Anna Kuliscioff nacque a Simferopoli, nell’attuale Crimea annessa dalla Russia nel 2014 e ucraina dal 1954, giusto un secolo prima nel 1954. Era di famigli ebraica (Anna Rozeštein all’anagrafe) ma non mostrò mai segni di nazionalismo né ucraino, né ebraico e tantomeno grande russo. Si radicalizzò in chiave anarchica a 16-17 e da allora fu cosmopolita e internazionalista. Forse se assunse un senso di cittadinanza fu quella italiana in cui giunse poco più di ventenne e in cui restò per il resto della sua vita (quasi mezzo secolo).

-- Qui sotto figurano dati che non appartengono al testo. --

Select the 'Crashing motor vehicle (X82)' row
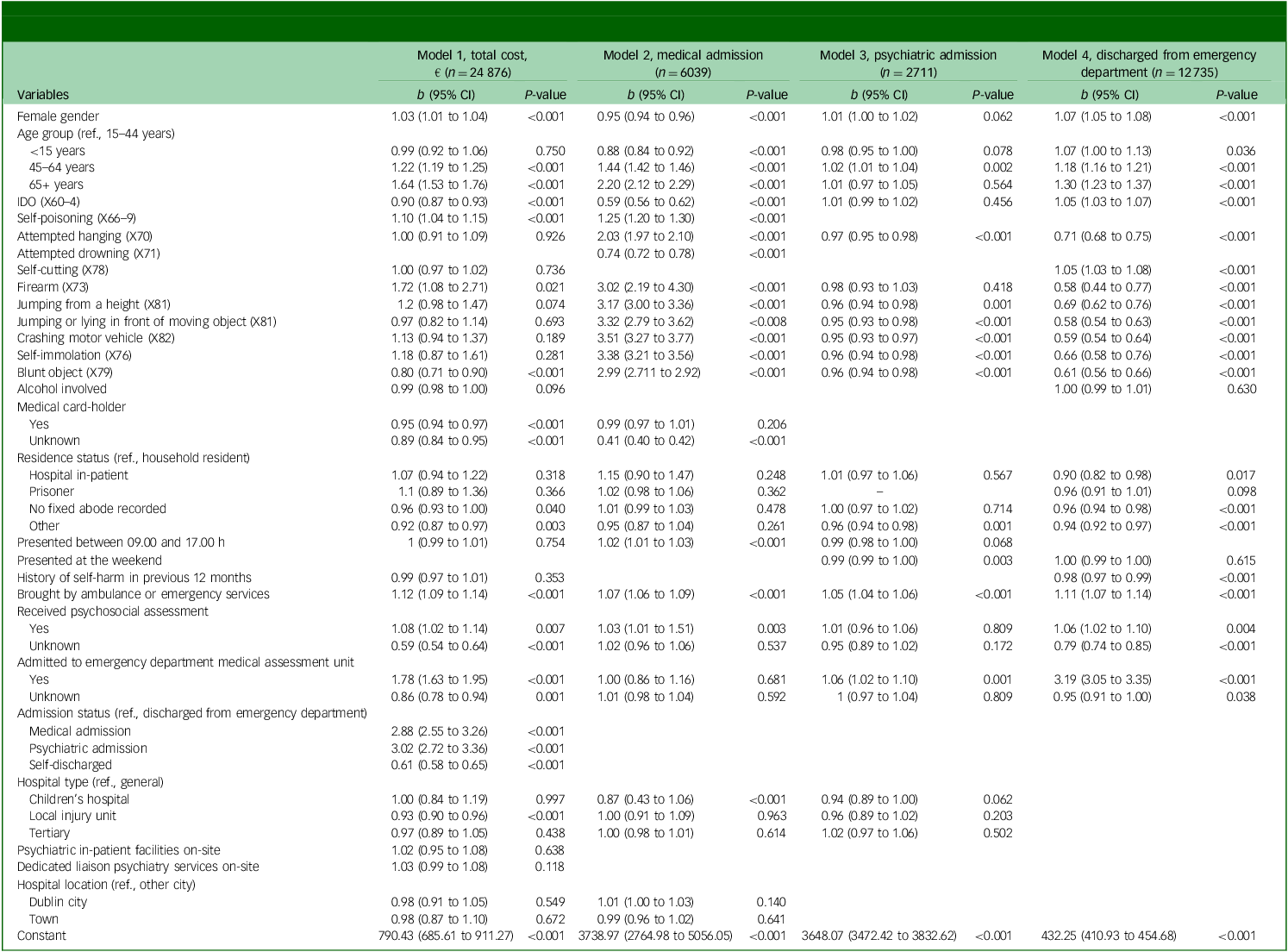Image resolution: width=1288 pixels, height=952 pixels. tap(96, 338)
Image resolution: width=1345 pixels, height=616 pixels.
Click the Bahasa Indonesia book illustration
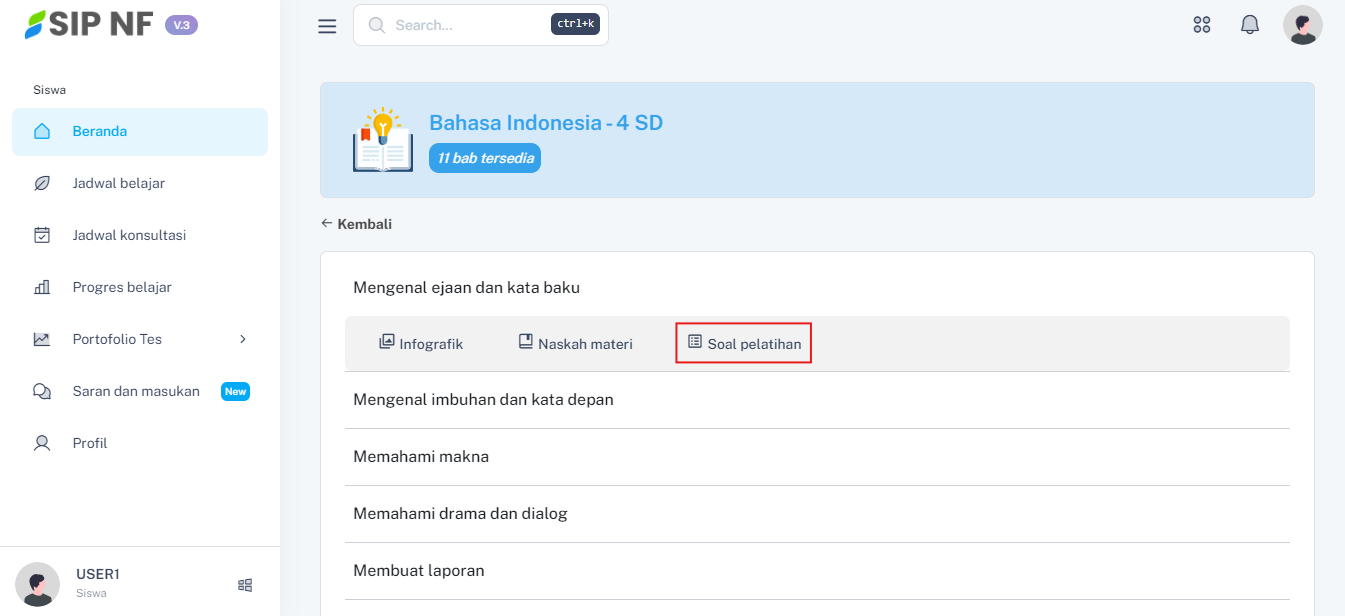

Tuttavia mostrò una grande simpatia per la causa ucraina (come per quella di tutte le minoranze dell’impero russo).
Ecco un brano dal libro che ho appena pubblicato e che vi invito ad acquistare (al termine dell’articolo trovate il link per l’acquisto) se volete approfondire il tema.
Un ulteriore elemento del nichilismo russo che Kuliscioff sottolineava nel suo saggio (e che resta per certi versi un elemento poco esplorato dalla storiografia contemporanea) era il peso della questione nazionale ucraina (e più in generale della questione dell’autodeterminazione nazionale) che attraversava quel movimento.
In queste decine migliaia di vittime – sottolineava Anna – non furono solo gli elementi protestanti proprio russi ma ci entrarono pure quelli della Polonia e della Ucraina. Negli anni ’40 si nota come in Polonia come pure nell’Ucraina un movimento per l’indipendenza nazionale e la sorte degl’insorti polacchi e dei pro- testanti d’Ucraina fu la medesima come di tutti quelli che aspiravano di liberarsi dal giogo dello Zar – soldato [una parola illeggibile] ferreo – Nikolaj I. I movimenti fra queste due nazionalità che avevano i medesimi motivi di sollevarsi avevano però un carattere ben diverso: mentre quello della Polonia fu propria- mente aristocratico e non aveva per scopo che la libertà politica e l’indipendenza nazionale senza alcuna tinta popolare ed i rivoluzionari attivi ed intelligenti non si curavano né punto né poco del popolo, nella Piccola Russia invece gli fu schiettamente democratico, dove, fuori della libertà nazionale, aspiravano di rinnovare l’antica comunità dei cosacchi, l’indipendenza individuale e la repubblica democratica. Il carattere del movimento della Piccola Russia fra la parte intelligente degli scrittori e della gioventù era perciò per le idee e le aspirazioni assai più vicino al movimento in Russia e perciò l’accennerò pure in poche parole. Quello che fermentava nell’Ucraina confusamente negli anni ’30 e ’40 ha trovato la sua formulazione nella profonda e commovente poesia d’un poeta propriamente popolare come Ševčenko, specie di una poesia che non s’incontra quasi nell’Occidente. Storici, letterati, la gioventù, nel centro intellettuale che fu Kiev, capitale dell’Ucraina, tutti lavoravano per elaborare l’istoria del paese proprio e soprattutto nelle poesie di Ščevčenko si leggeva la dolente nota dove si rimpiangeva la sorte del popolo d’Ucraina, la sua schiavitù politica e sociale e si proclamava la lotta per acquistare i propri diritti.
Kuliscioff però, pur sostenendo pienamente le rivendicazioni autonomiste e/o nazionaliste non si sentì mai ucraina e si unì sin da subito al movimento socialista su profonde basi internazionaliste. Da questo punto di vista, va compreso che l’utilizzo in questo e in altri suoi scritti di termini come «Piccola Russia» o «Russia del Sud» con cui al tempo si era usi identificare l’Ucraina non avevano un carattere dispregiativo, né tanto meno razzistico o colonialistico.